### Dataset extract
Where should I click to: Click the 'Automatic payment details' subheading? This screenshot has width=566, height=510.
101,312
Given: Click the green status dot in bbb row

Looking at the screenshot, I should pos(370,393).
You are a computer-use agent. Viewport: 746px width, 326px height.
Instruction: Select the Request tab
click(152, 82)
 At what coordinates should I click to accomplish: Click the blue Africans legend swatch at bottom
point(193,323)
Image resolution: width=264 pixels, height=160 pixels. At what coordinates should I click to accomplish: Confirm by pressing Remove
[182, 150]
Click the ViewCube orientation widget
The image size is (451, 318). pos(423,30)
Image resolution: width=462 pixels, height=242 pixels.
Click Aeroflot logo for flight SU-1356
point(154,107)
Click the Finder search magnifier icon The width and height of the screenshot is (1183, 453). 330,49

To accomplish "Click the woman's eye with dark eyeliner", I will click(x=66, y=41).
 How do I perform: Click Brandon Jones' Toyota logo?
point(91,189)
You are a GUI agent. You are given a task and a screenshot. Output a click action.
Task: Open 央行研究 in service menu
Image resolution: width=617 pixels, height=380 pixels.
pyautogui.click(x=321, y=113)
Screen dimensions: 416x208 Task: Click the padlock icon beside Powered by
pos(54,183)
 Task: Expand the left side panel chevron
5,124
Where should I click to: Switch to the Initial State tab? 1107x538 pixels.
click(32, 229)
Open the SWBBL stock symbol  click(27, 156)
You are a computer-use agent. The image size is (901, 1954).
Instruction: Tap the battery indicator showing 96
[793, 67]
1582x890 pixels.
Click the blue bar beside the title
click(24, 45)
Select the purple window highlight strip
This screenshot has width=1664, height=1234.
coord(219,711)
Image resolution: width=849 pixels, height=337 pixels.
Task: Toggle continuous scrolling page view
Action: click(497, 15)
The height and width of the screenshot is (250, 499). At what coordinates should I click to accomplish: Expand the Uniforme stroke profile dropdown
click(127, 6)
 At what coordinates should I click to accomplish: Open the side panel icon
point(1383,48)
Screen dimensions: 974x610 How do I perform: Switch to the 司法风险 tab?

### Objective
Set out every entry above as a numbered list, one line per item, and leave out the blank lines.

### Finished answer
1. Where should I click to: Click the 'Automatic payment details' subheading? This screenshot has width=566, height=510.
2. 101,312
3. Given: Click the green status dot in bbb row
4. Looking at the screenshot, I should pos(370,393).
5. You are a computer-use agent. Viewport: 746px width, 326px height.
6. Instruction: Select the Request tab
7. click(152, 82)
8.  At what coordinates should I click to accomplish: Click the blue Africans legend swatch at bottom
9. point(193,323)
10. Image resolution: width=264 pixels, height=160 pixels. At what coordinates should I click to accomplish: Confirm by pressing Remove
11. [182, 150]
12. Click the ViewCube orientation widget
13. The image size is (451, 318). pos(423,30)
14. Image resolution: width=462 pixels, height=242 pixels.
15. Click Aeroflot logo for flight SU-1356
16. point(154,107)
17. Click the Finder search magnifier icon The width and height of the screenshot is (1183, 453). 330,49
18. To accomplish "Click the woman's eye with dark eyeliner", I will click(x=66, y=41).
19.  How do I perform: Click Brandon Jones' Toyota logo?
20. point(91,189)
21. You are a GUI agent. You are given a task and a screenshot. Output a click action.
22. Task: Open 央行研究 in service menu
23. Image resolution: width=617 pixels, height=380 pixels.
24. pyautogui.click(x=321, y=113)
25. Screen dimensions: 416x208 Task: Click the padlock icon beside Powered by
26. pos(54,183)
27.  Task: Expand the left side panel chevron
28. 5,124
29. Where should I click to: Switch to the Initial State tab? 1107x538 pixels.
30. click(32, 229)
31. Open the SWBBL stock symbol  click(27, 156)
32. You are a computer-use agent. The image size is (901, 1954).
33. Instruction: Tap the battery indicator showing 96
34. [793, 67]
35. 1582x890 pixels.
36. Click the blue bar beside the title
37. click(24, 45)
38. Select the purple window highlight strip
39. This screenshot has width=1664, height=1234.
40. coord(219,711)
41. Image resolution: width=849 pixels, height=337 pixels.
42. Task: Toggle continuous scrolling page view
43. Action: click(497, 15)
44. The height and width of the screenshot is (250, 499). At what coordinates should I click to accomplish: Expand the Uniforme stroke profile dropdown
45. click(127, 6)
46.  At what coordinates should I click to accomplish: Open the side panel icon
47. point(1383,48)
48. Screen dimensions: 974x610 How do I perform: Switch to the 司法风险 tab?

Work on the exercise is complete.